Every line with the string "screenshot" should be copied from the data.

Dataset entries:
'''
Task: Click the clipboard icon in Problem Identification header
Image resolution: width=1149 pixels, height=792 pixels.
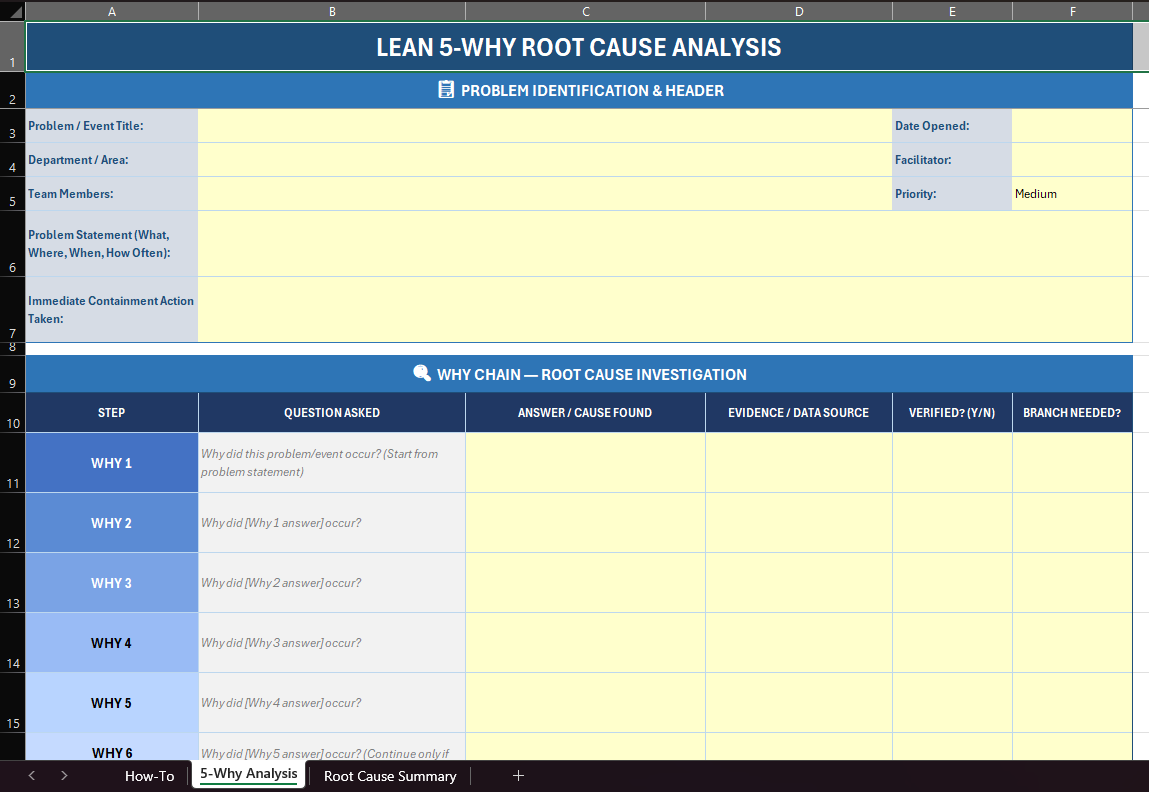Action: tap(446, 89)
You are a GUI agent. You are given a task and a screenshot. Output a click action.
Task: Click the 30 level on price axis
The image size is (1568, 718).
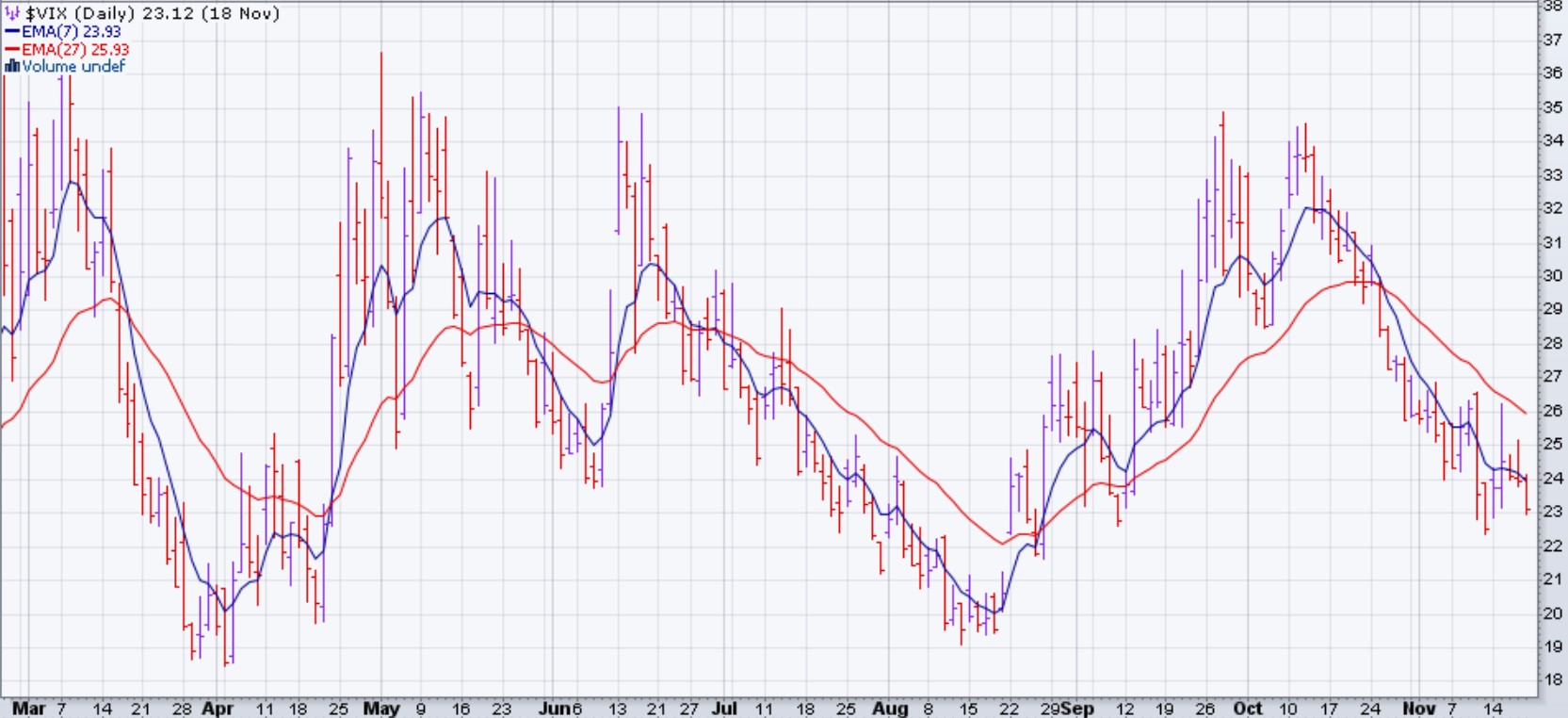click(x=1552, y=276)
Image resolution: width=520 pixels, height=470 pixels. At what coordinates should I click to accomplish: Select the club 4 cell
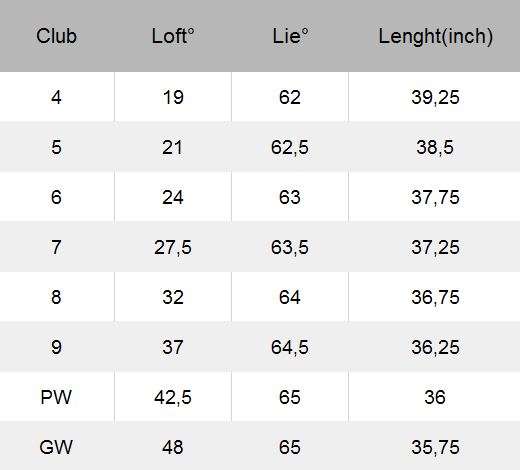click(x=56, y=97)
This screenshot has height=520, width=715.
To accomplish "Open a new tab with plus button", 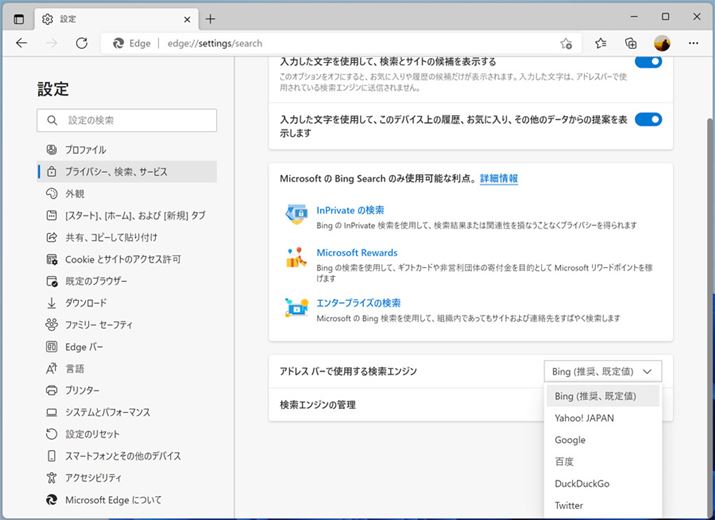I will (x=210, y=18).
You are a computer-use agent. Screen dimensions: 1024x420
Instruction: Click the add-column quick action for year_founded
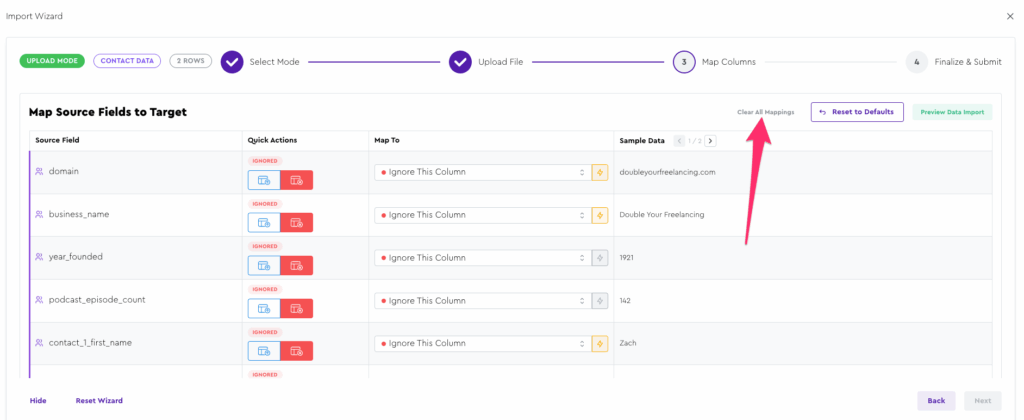pyautogui.click(x=264, y=265)
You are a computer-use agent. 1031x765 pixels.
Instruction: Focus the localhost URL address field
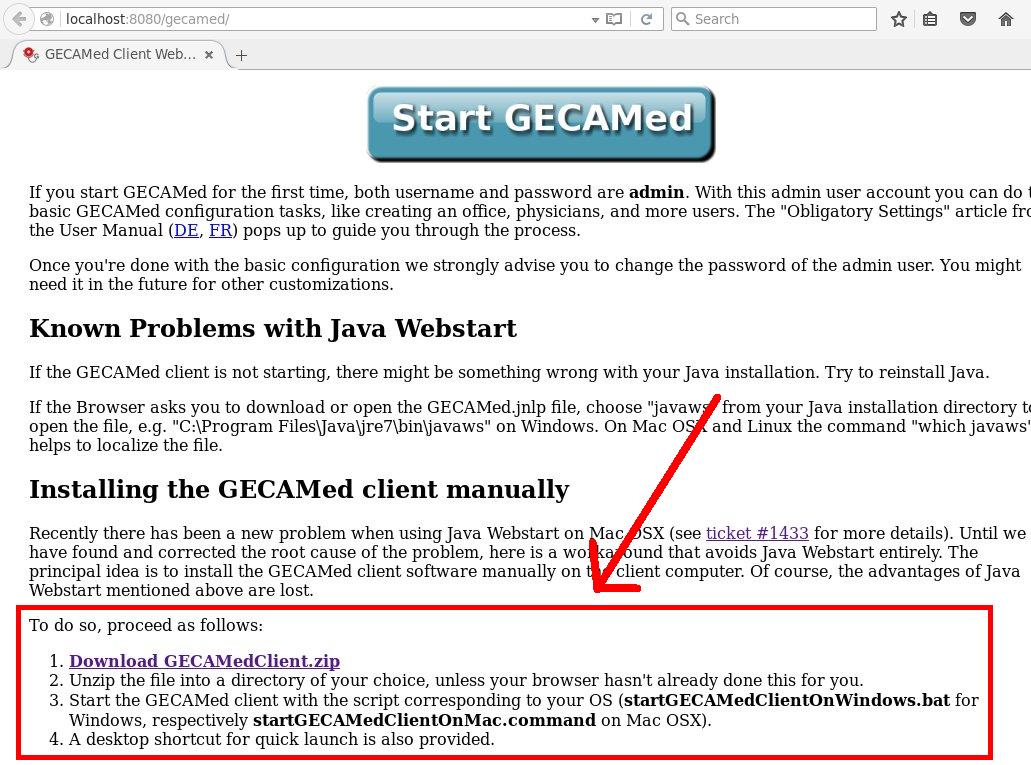tap(320, 19)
'''
**ANSWER TO THE EXERCISE:**
You are a GUI agent. You are given a task and a screenshot. Output a click action.
This screenshot has height=520, width=715.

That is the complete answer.